Why is discretionary income important?

Discretionary income is an important marker of economic health. Economists use it, along with disposable income, to derive other important economic ratios, such as the marginal propensity to consume (MPC), marginal propensity to save (MPS), and consumer leverage ratios.

Why are marketers interested in the level of disposable income ?:?

Marketers are most interested in consumers’ disposable income. This is the amount of money left after taxes. A recession and inflation are two economic events that can have enormous effects on consumers. Inflation is when there is decrease in the value of money.

What is discretionary income and why is it important?

Discretionary income is used to pay for necessities such as rent, loans, clothing, food, bill payments, goods and services, and other typical expenses. For example, suppose an individual has an income of $100,000 and pays an income tax rate of 35%.

What type of consumer income are marketers most interested in?

Marketing Questions for Bank PO – April 2011

  1. When looking at consumer income, marketers are most interested in:
  2. New technology results in new goods and services, and it also can:
  3. Four competing philosophies strongly influence the role of marketing and marketing activities within an organization.

How do I calculate discretionary income?

Once you know your personal income, look up the federal poverty guidelines for your state and family size. Multiply the federal poverty amount by 150 percent (or 100 percent if you’re pursuing the Income-Contingent Repayment Plan) and then subtract your income. That is your discretionary income.

What do environmentalists set as an objective for profitability?

What do environmentalists set as an objective for profitability?
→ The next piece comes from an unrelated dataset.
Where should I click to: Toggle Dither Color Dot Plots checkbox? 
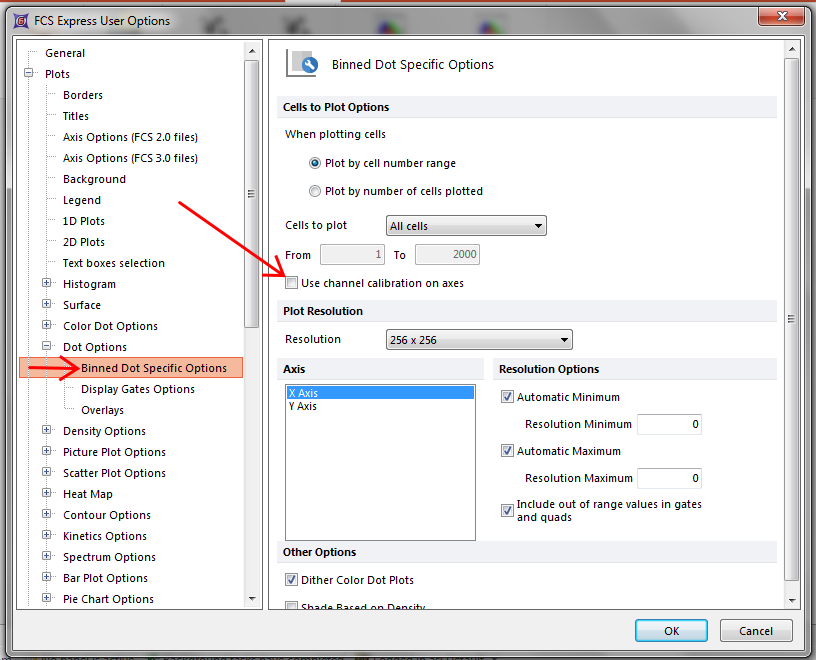[x=292, y=580]
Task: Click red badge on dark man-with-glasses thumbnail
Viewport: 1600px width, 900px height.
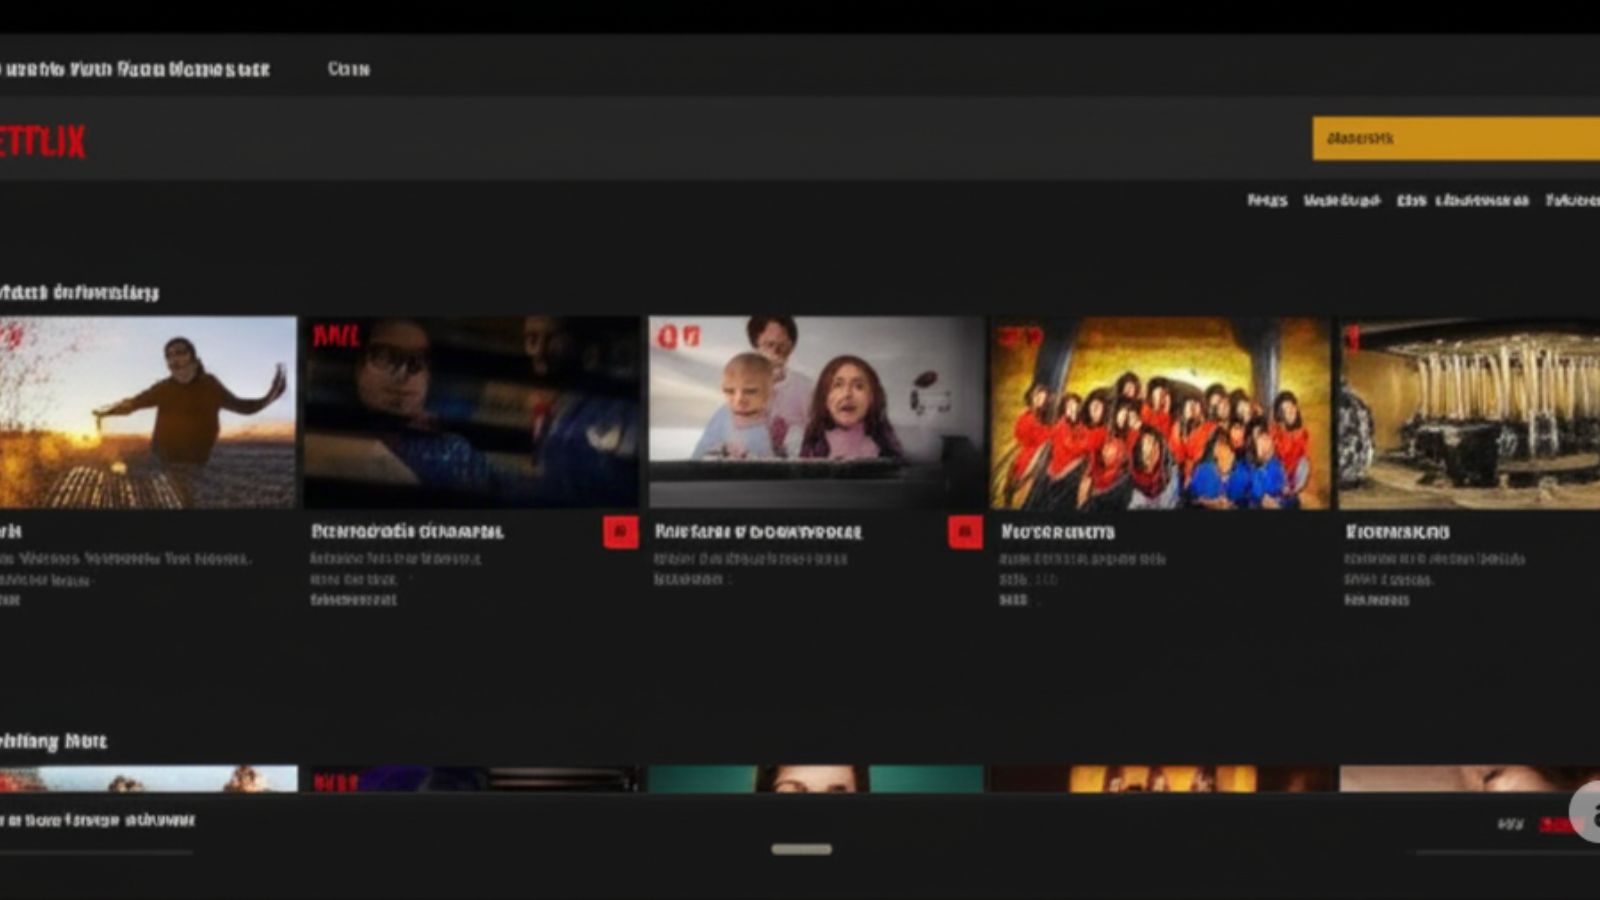Action: coord(335,336)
Environmentalism should be made profitable, and companies attempting to protect the environment should not have to compete with those harming it in the marketplace.

When a firm has many potential competitors and tries to develop a marketing strategy?

Monopolistic Competition: A competitive structure in which a firm has many potential competitors and tries to develop a marketing strategy to differentiate their product.

What type of competitive structure exists when just a few sellers control?

Oligopoly, refers to market structure where only small number of firms operate together control the majority of the market share. Firms are neither price takers or makers. Firms tend to avoid price war by following price rigidity. They closely monitor the prices of their competitors and change prices accordingly.